Login Attempts no notice of limites

  • Resolved teresa789

    (@teresa789)


    2 years ago

    Hi everyone, I am using Wordfence for security, I noticed when students go to login to their page, they do not see on the login page the count down of how many login attempts left when they get username or password wrong. I set the limits in Wordfence, I just assumed it would automatically show how many more times they can login before they are blocked. Do I need to install another plugin.

    The page I need help with: [log in to see the link]
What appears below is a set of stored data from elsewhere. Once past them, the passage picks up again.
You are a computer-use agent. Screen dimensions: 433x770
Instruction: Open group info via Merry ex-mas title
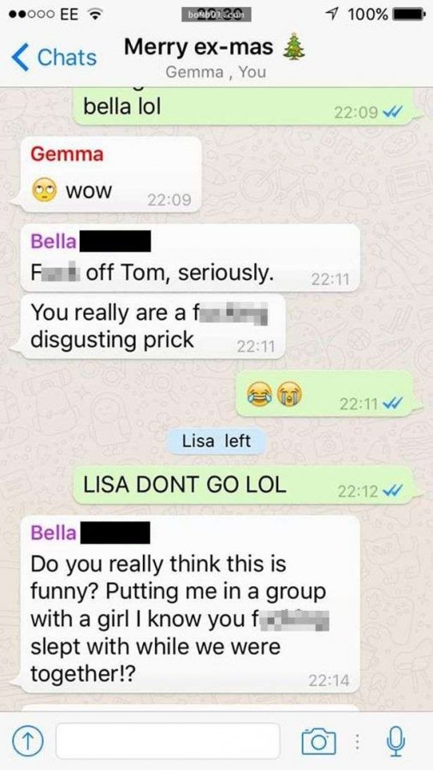(x=199, y=47)
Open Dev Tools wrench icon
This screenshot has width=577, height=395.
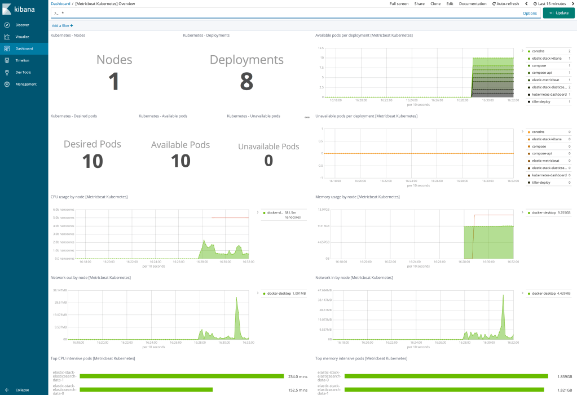(x=7, y=72)
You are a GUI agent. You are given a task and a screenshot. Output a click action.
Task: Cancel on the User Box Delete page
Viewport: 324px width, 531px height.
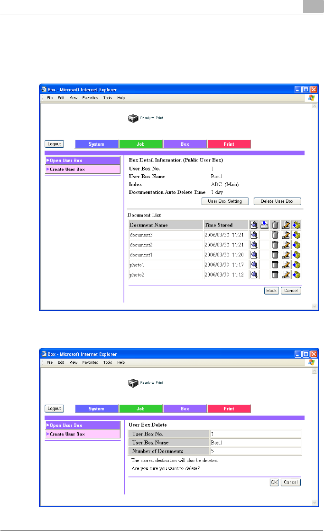click(291, 482)
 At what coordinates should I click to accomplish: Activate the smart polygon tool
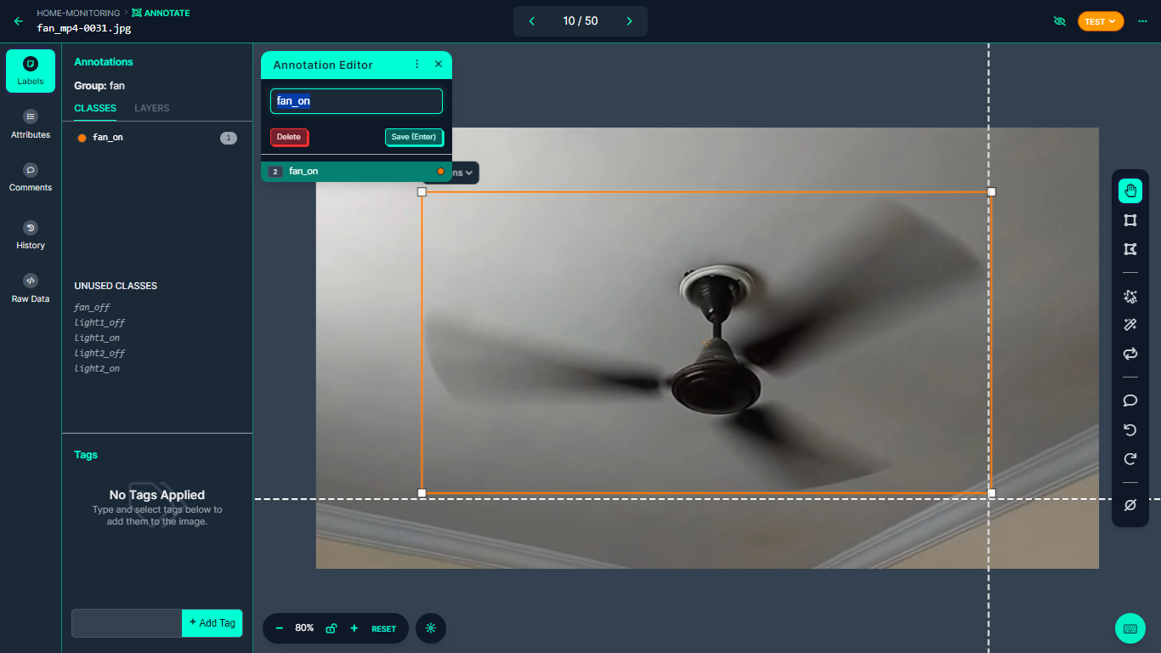1130,297

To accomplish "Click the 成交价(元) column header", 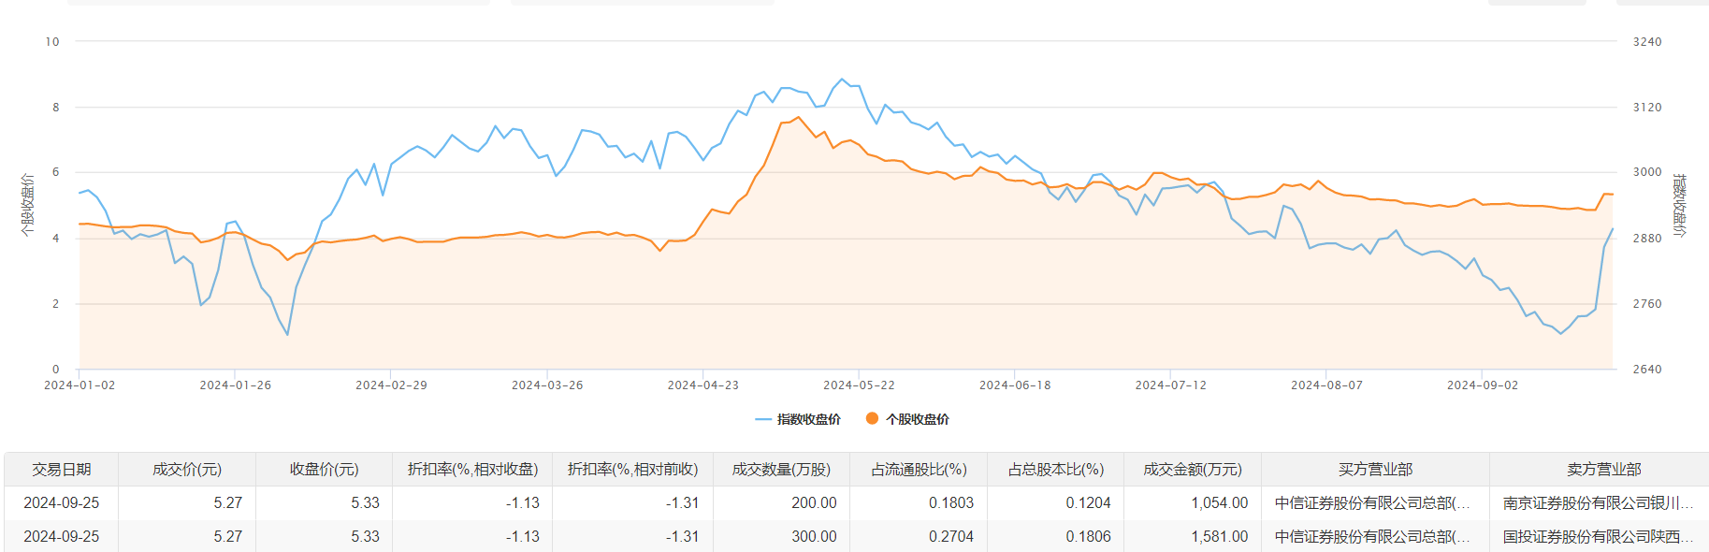I will (187, 470).
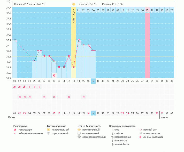Screen dimensions: 184x152
Task: Click the 'половой акт' heart legend icon
Action: click(141, 129)
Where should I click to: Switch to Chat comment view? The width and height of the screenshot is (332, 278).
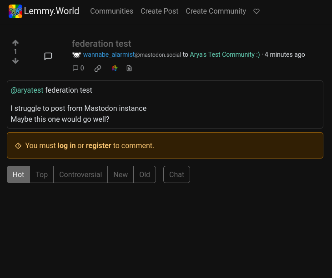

Viewing 1 replies (of 1 total)
  • Plugin Support wfpeter

    (@wfpeter)

    2 years ago

    Hi @teresa789,

    Wordfence doesn’t give hints to potential attackers on how many attempts have been set by the site administrator by design. It may be worth loosening the “too many login attempts” restrictions slightly to a level that may be considered reasonable for a human to accidentally mistype or momentarily forget their credentials. They may also be inadvertently be caught out with a typo by the “immediately lock out invalid usernames” setting in Wordfence > All Options > Brute Force Protection. We would recommend this be disabled if you have a high quantity of users.

    With Brute Force settings, I recommend trying 3-5 for attempts and password resets, counted over 4 hours, with a 30 minute (or longer) lockout time period to see if it eases the amount of people experiencing issues.

    Let me know how you get on!

    Peter.

Viewing 1 replies (of 1 total)
  • The topic ‘Login Attempts no notice of limites’ is closed to new replies.